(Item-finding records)
-- START --
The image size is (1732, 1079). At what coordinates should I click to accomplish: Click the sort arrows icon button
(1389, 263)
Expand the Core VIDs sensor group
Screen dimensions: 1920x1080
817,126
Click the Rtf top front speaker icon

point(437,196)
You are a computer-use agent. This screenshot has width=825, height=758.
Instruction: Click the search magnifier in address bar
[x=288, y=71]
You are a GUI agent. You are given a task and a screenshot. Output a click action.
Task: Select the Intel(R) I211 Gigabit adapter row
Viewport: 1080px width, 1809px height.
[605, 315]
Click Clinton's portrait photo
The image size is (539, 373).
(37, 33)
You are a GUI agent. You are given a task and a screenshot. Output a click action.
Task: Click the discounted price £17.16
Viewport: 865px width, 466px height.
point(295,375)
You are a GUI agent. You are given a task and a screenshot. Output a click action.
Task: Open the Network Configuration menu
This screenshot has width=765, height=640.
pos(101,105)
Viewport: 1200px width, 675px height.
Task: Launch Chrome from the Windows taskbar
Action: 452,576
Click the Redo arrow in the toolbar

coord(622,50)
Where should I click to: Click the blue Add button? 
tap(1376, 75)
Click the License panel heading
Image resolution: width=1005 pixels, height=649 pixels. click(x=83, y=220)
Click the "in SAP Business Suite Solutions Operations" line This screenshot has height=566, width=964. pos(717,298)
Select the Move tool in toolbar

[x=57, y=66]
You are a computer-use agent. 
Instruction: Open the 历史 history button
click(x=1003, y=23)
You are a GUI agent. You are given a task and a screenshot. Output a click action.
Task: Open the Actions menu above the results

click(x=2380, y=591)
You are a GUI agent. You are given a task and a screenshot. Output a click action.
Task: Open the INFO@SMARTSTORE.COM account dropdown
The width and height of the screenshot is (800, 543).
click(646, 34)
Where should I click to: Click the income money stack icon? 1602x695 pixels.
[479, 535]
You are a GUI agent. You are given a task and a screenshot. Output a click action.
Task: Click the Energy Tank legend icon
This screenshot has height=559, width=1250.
-- END --
## Task to carry out:
Report each line of the data above that contains the word "button".

## Exercise solution:
The image size is (1732, 1079). At what coordinates should I click to accomplish: Click the sort arrows icon button
Where should I click to: Click the blue Add button? 
Instruction: Open the 历史 history button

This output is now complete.